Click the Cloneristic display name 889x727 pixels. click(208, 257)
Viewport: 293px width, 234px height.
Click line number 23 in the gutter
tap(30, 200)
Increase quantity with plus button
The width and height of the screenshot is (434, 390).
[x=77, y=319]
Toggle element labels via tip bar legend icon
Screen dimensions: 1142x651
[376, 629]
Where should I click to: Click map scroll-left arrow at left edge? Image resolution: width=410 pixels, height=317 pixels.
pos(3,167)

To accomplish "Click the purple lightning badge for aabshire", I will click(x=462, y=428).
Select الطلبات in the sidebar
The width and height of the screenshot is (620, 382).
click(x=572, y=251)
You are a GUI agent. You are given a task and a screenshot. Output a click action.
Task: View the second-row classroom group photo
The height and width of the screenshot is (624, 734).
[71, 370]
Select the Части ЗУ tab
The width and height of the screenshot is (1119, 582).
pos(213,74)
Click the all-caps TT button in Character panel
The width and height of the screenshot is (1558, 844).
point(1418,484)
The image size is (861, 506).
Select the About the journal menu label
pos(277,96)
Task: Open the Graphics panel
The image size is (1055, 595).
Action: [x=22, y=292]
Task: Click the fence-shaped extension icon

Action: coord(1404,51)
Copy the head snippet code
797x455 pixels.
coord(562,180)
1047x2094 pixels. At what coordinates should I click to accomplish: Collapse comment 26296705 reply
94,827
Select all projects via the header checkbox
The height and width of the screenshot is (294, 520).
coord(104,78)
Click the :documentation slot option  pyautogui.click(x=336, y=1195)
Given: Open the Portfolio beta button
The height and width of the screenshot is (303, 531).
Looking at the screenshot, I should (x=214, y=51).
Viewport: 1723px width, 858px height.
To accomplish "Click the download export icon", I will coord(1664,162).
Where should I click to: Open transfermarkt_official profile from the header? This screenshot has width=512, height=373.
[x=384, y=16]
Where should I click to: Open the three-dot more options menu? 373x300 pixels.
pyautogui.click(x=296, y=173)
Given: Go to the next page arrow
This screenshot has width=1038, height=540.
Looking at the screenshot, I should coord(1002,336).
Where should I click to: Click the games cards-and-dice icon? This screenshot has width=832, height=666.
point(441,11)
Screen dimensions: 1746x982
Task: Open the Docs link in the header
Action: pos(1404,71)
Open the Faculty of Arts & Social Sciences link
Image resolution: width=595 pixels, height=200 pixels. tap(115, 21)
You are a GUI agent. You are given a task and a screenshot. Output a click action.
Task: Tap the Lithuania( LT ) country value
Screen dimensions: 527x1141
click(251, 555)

WORK TO BE COMPLETED: Copy out every item above, line for line, without changing a single character.

SOLUTION TO THE PROBLEM:
Click the Cloneristic display name 889x727 pixels. click(208, 257)
Viewport: 293px width, 234px height.
Click line number 23 in the gutter
tap(30, 200)
Increase quantity with plus button
The width and height of the screenshot is (434, 390).
[x=77, y=319]
Toggle element labels via tip bar legend icon
Screen dimensions: 1142x651
[376, 629]
Where should I click to: Click map scroll-left arrow at left edge? Image resolution: width=410 pixels, height=317 pixels.
pos(3,167)

To accomplish "Click the purple lightning badge for aabshire", I will click(x=462, y=428).
Select الطلبات in the sidebar
The width and height of the screenshot is (620, 382).
click(x=572, y=251)
You are a GUI agent. You are given a task and a screenshot. Output a click action.
Task: View the second-row classroom group photo
The height and width of the screenshot is (624, 734).
[71, 370]
Select the Части ЗУ tab
The width and height of the screenshot is (1119, 582).
pos(213,74)
Click the all-caps TT button in Character panel
The width and height of the screenshot is (1558, 844).
point(1418,484)
The image size is (861, 506).
Select the About the journal menu label
pos(277,96)
Task: Open the Graphics panel
The image size is (1055, 595).
Action: [x=22, y=292]
Task: Click the fence-shaped extension icon

Action: coord(1404,51)
Copy the head snippet code
797x455 pixels.
coord(562,180)
1047x2094 pixels. At what coordinates should I click to accomplish: Collapse comment 26296705 reply
94,827
Select all projects via the header checkbox
The height and width of the screenshot is (294, 520).
coord(104,78)
Click the :documentation slot option  pyautogui.click(x=336, y=1195)
Given: Open the Portfolio beta button
The height and width of the screenshot is (303, 531).
Looking at the screenshot, I should (x=214, y=51).
Viewport: 1723px width, 858px height.
To accomplish "Click the download export icon", I will coord(1664,162).
Where should I click to: Open transfermarkt_official profile from the header? This screenshot has width=512, height=373.
[x=384, y=16]
Where should I click to: Open the three-dot more options menu? 373x300 pixels.
pyautogui.click(x=296, y=173)
Given: Go to the next page arrow
This screenshot has width=1038, height=540.
Looking at the screenshot, I should coord(1002,336).
Where should I click to: Click the games cards-and-dice icon? This screenshot has width=832, height=666.
point(441,11)
Screen dimensions: 1746x982
Task: Open the Docs link in the header
Action: pos(1404,71)
Open the Faculty of Arts & Social Sciences link
Image resolution: width=595 pixels, height=200 pixels. tap(115, 21)
You are a GUI agent. You are given a task and a screenshot. Output a click action.
Task: Tap the Lithuania( LT ) country value
Screen dimensions: 527x1141
click(251, 555)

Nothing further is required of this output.